Here's my race day nutrition regimen for doing an Olympic distance triathlon:

  • 5:30am Small breakfast (usu. oatmeal, yogurt, fruit)
  • 7:30am Clif Bar + at least 2 electrolyte tablets. Electrolyte salts are important if it's hot since they help to prevent cramping.
  • Swim:  I don't take anything before or after the swim.
  • Bike:  Two water bottles, one with Perpetuem and one with just water.  Perpetuem is my favorite endurance energy formula and provides a very smooth release of energy without being too sweet.
  • Halfway through the bike:  One gel pack.  I tape a gel pack to the top tube of my bike before the race so I can rip it off and take it easily during the ride.  If you tape it right, the packet will rip open as you remove it from the top tube and you won't have to mess with opening it.
  • Begin of run:  At least two more electrolyte tablets and another gel pack.
  • Run:  I carry one bottle with Perpetuem with me and drink it as I run.  If it's hot, I also carry a small plastic bag filled with ice and put it in my hat.  I puncture it in a couple places so that the cold water runs down my back as it melts.  This helps to cool me down and improve my speed.

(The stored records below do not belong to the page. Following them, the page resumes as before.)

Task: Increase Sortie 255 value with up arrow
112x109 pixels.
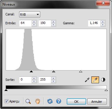Action: [54, 78]
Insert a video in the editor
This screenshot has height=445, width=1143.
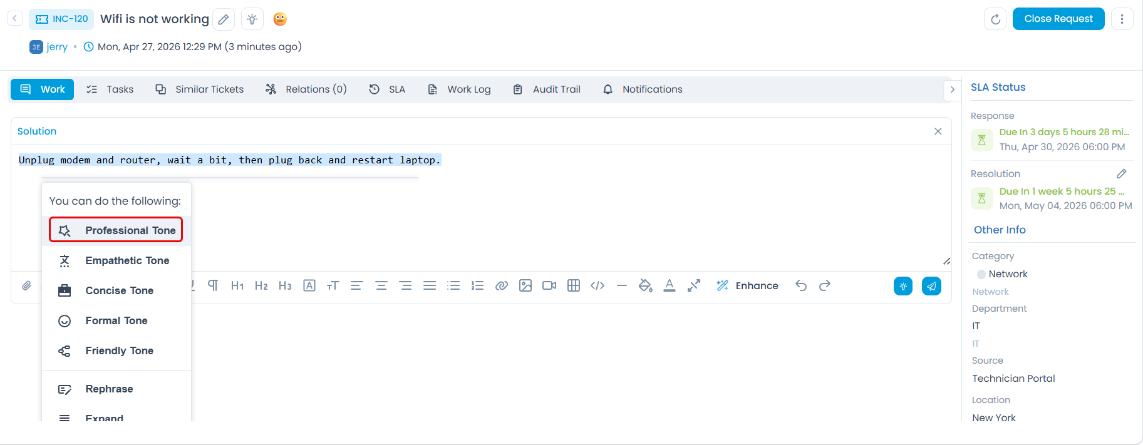point(549,286)
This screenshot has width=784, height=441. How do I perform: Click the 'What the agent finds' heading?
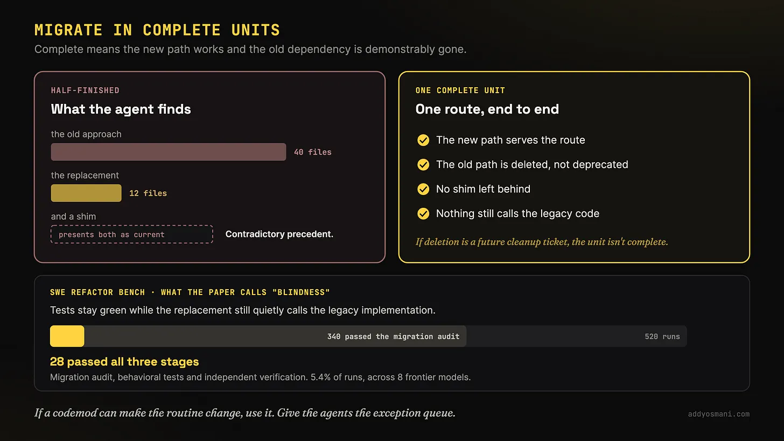pos(121,109)
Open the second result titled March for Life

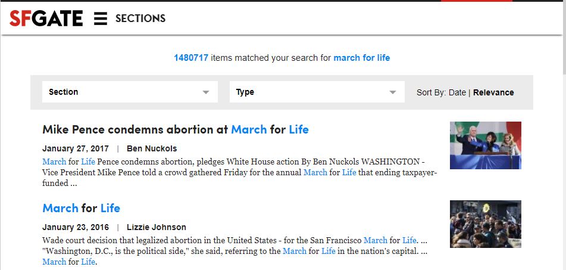pyautogui.click(x=81, y=208)
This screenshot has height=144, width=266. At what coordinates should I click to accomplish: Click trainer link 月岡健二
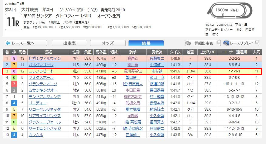[157, 129]
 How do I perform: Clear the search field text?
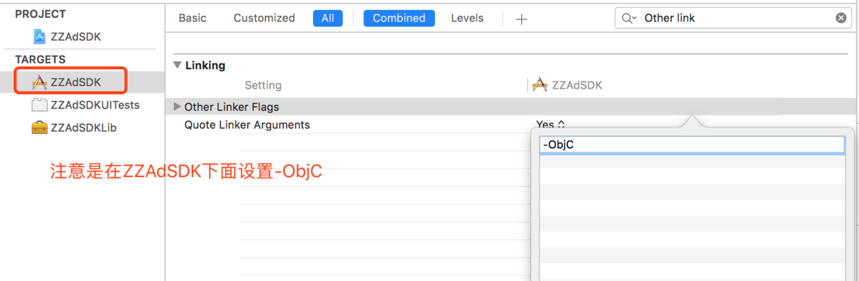tap(841, 18)
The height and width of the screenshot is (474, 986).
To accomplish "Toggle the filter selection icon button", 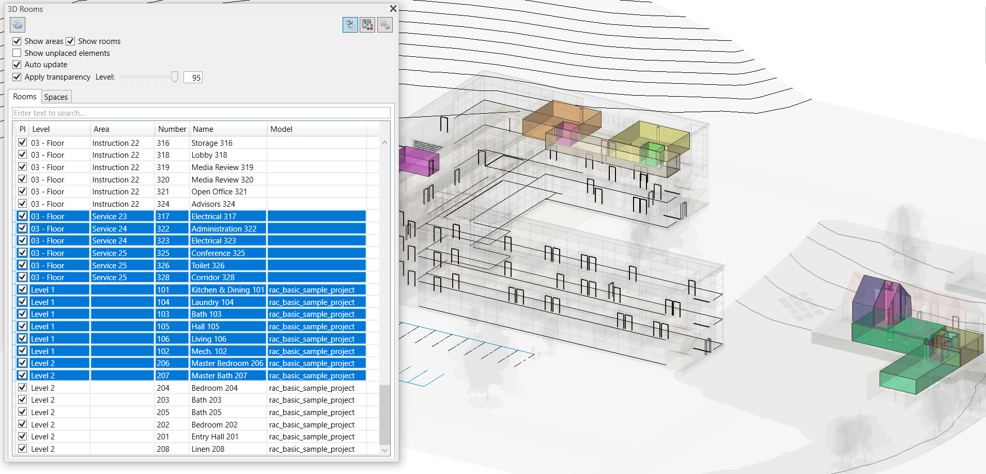I will pyautogui.click(x=350, y=25).
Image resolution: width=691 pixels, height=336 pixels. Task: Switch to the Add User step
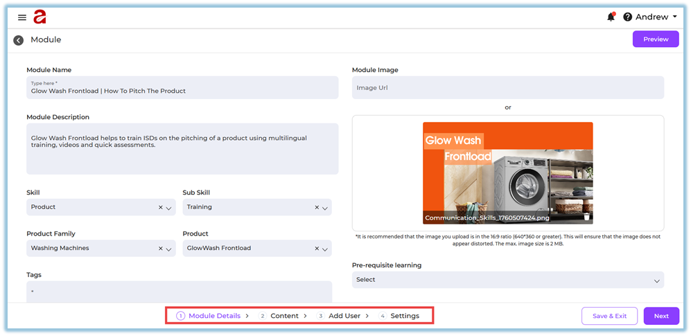343,316
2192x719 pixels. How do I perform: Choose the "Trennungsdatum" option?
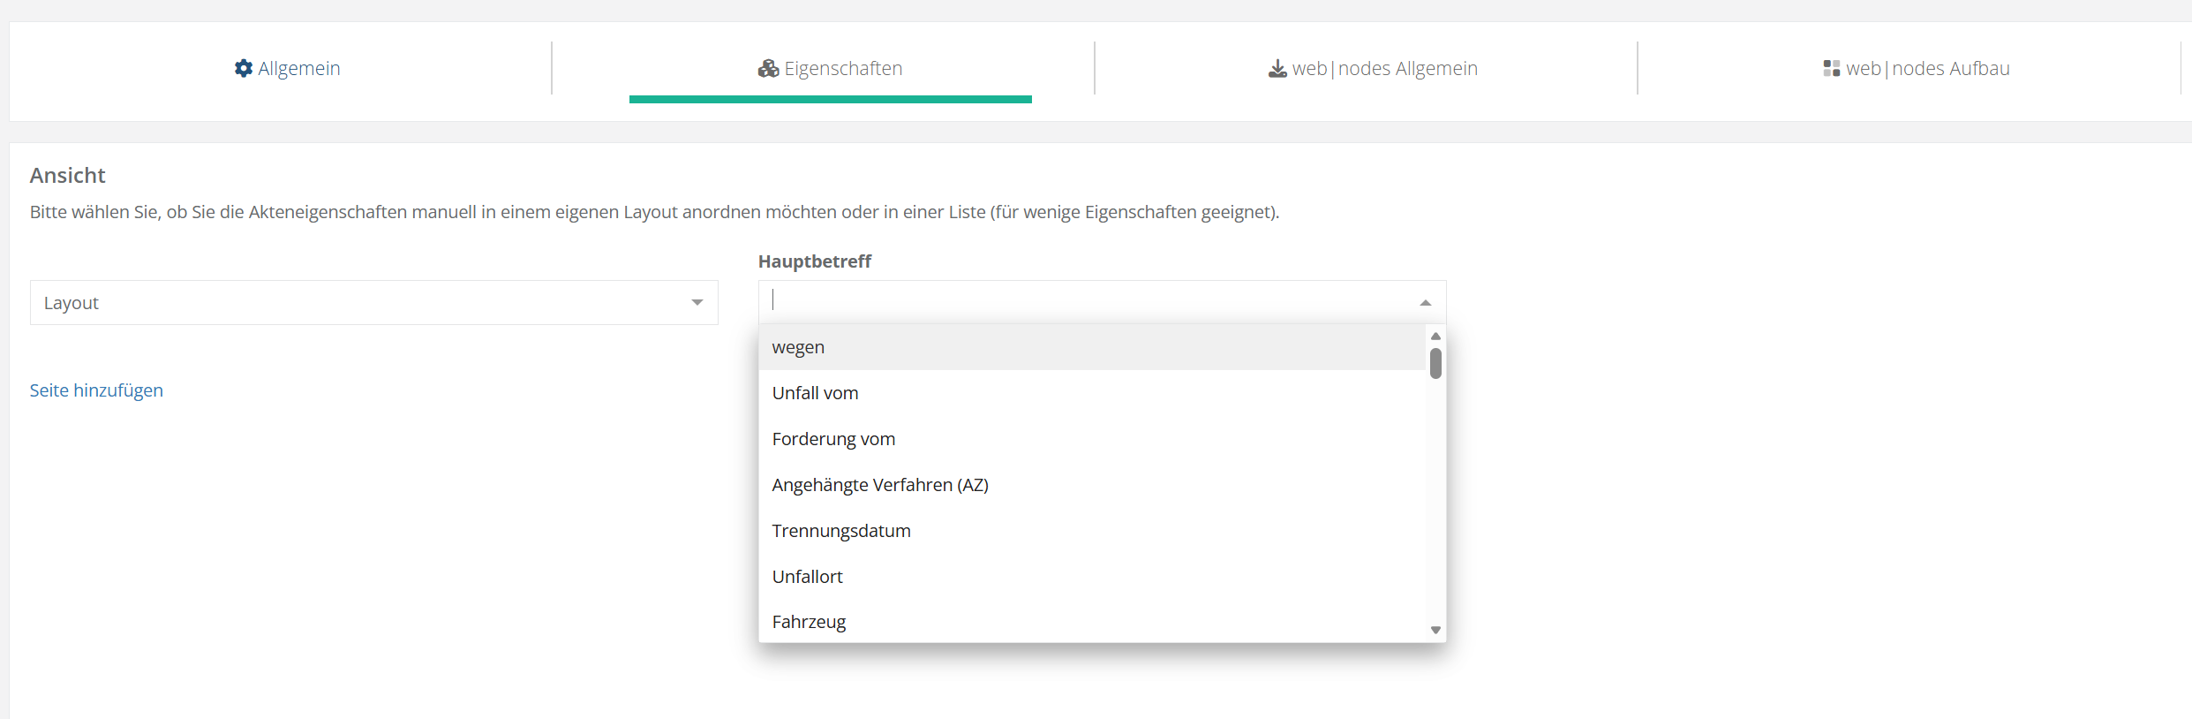pyautogui.click(x=841, y=531)
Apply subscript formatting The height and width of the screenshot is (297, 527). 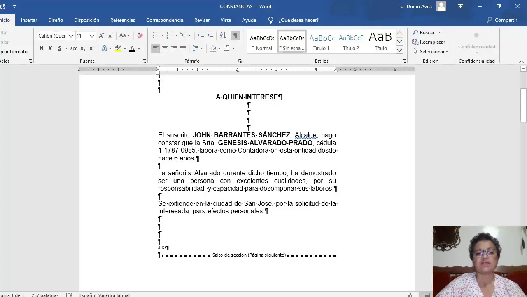pos(82,48)
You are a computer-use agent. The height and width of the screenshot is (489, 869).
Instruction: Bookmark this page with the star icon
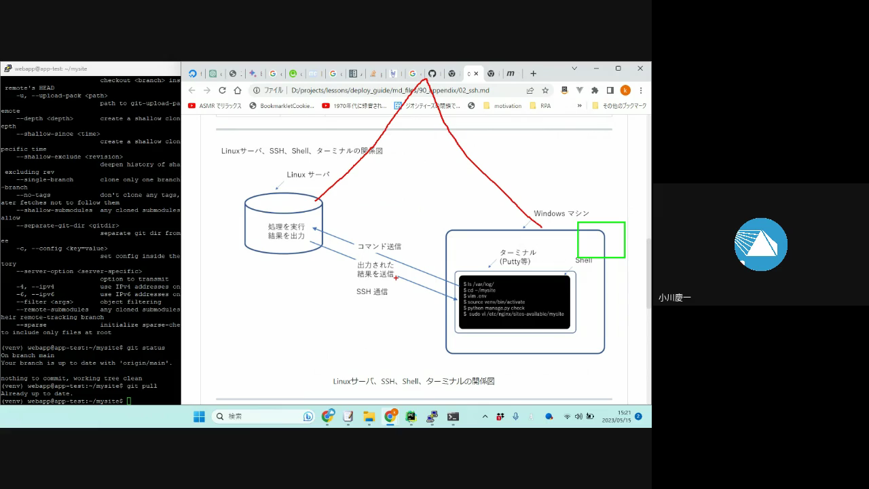click(544, 90)
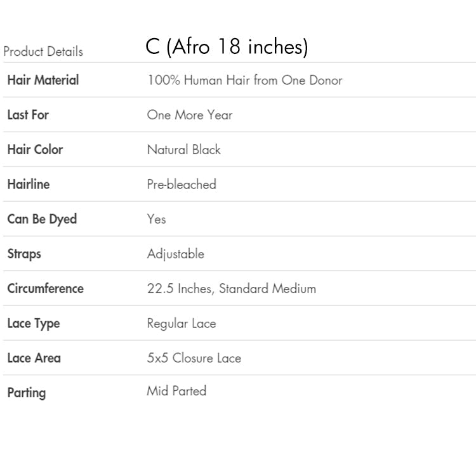Screen dimensions: 476x476
Task: Click the Pre-bleached value
Action: [x=182, y=184]
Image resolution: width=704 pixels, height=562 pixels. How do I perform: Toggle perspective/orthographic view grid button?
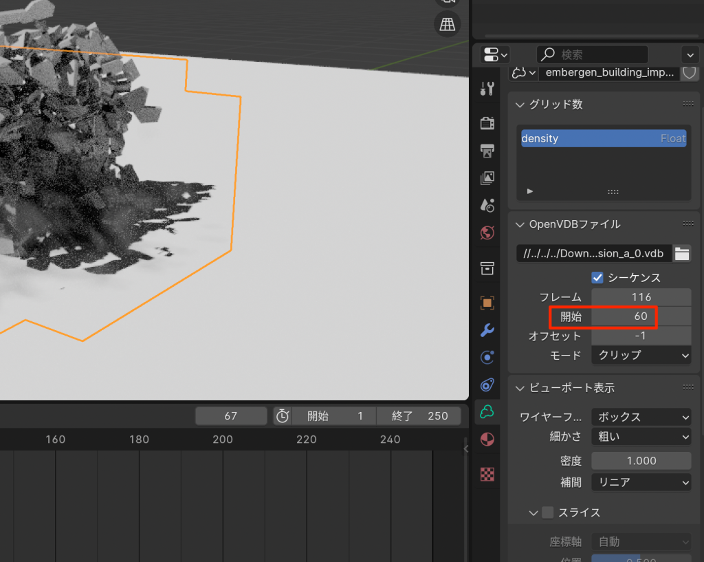click(448, 24)
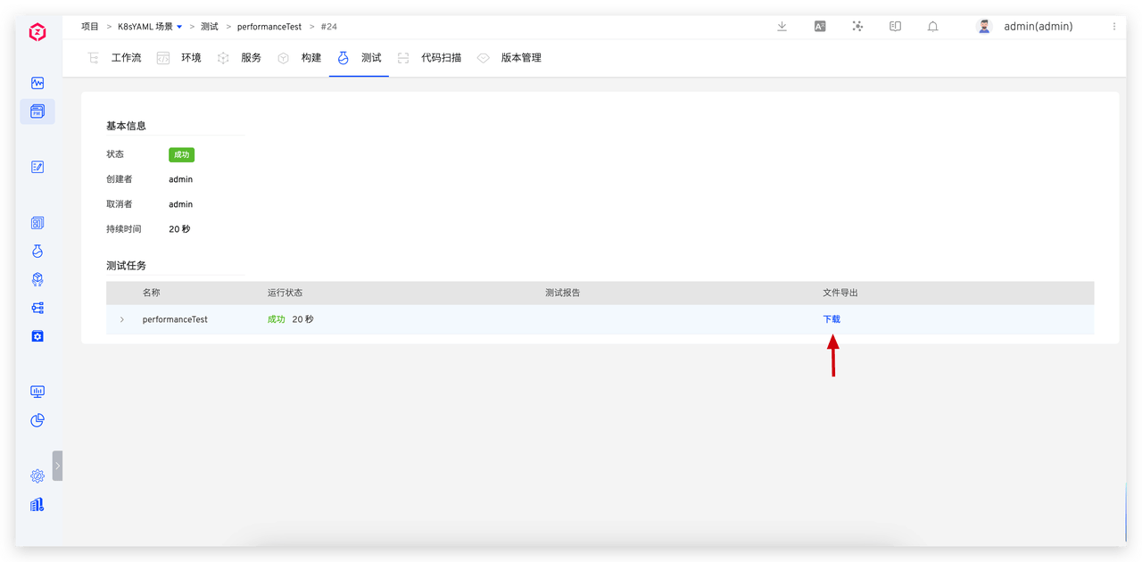Open the pie chart icon in sidebar
This screenshot has width=1142, height=562.
tap(37, 420)
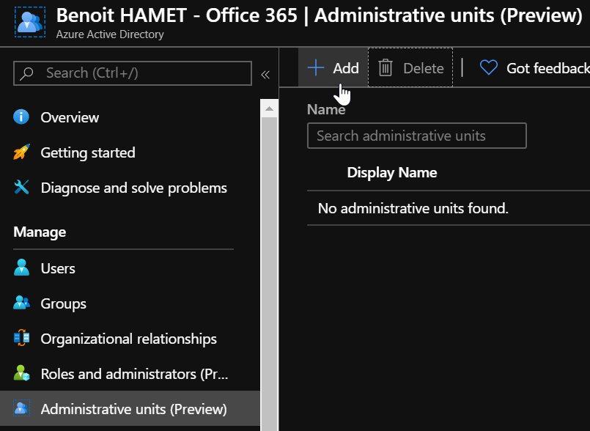
Task: Open the Got feedback link
Action: pos(547,68)
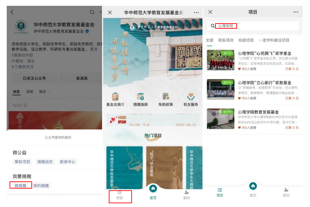Image resolution: width=310 pixels, height=207 pixels.
Task: Switch to the 一流学科建设项目 tab
Action: tap(274, 40)
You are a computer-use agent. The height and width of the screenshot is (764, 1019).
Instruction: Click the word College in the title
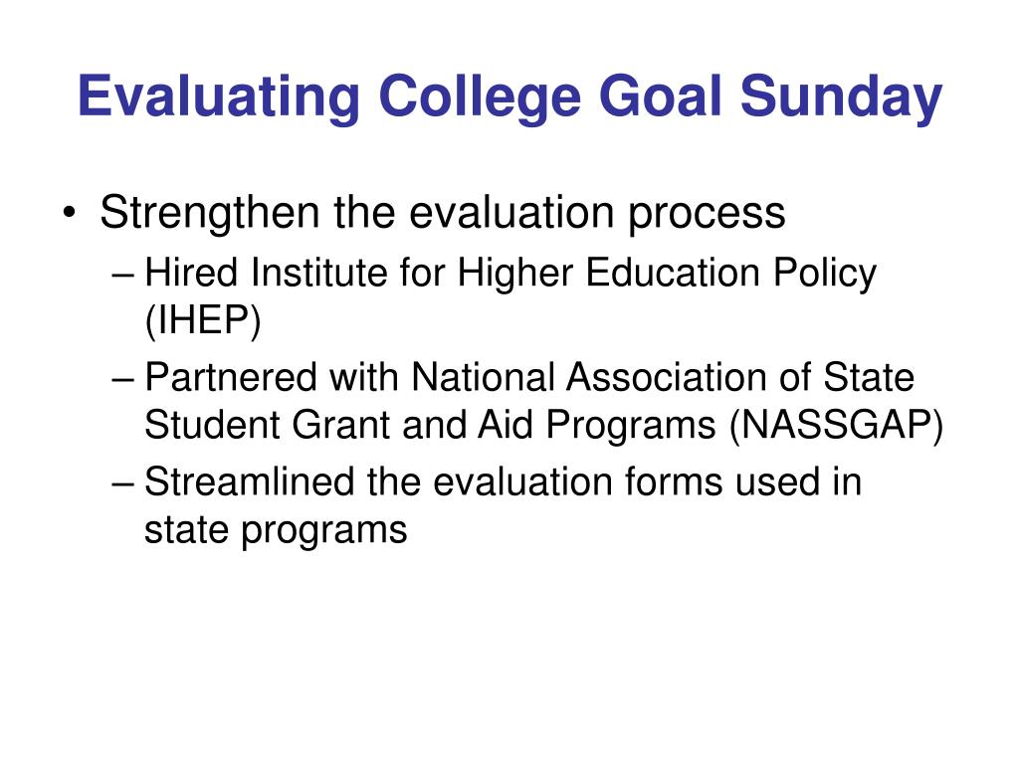coord(480,97)
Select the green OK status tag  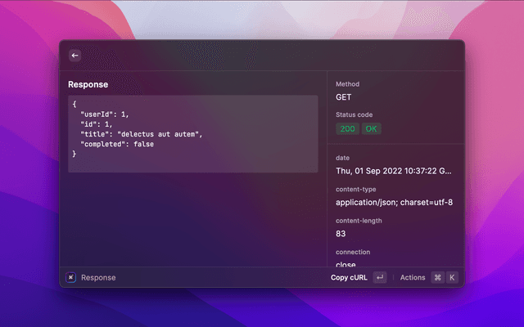(x=372, y=129)

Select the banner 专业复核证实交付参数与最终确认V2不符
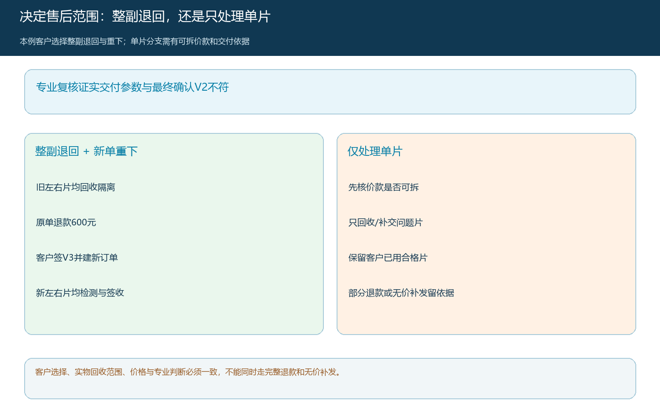coord(132,87)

Of course, everyone is different and you may find that a different strategy works for you.  I tested the above nutrition strategy by doing an unofficial Olympic distance triathlon on my own during the hottest part of the day.  I found that I didn't overheat and didn't cramp and have used it ever since.  If it's cooler on race day, I cut back on the electrolyte salt tablets and may only take one gel, but I stick to the Perpetuem.  Sometimes I fill both bottles on the bike with Perpetuem if I don't feel like taking a gel halfway through.  Gels don't do as much for me as they seem to do for others, but they do provide a short energy boost.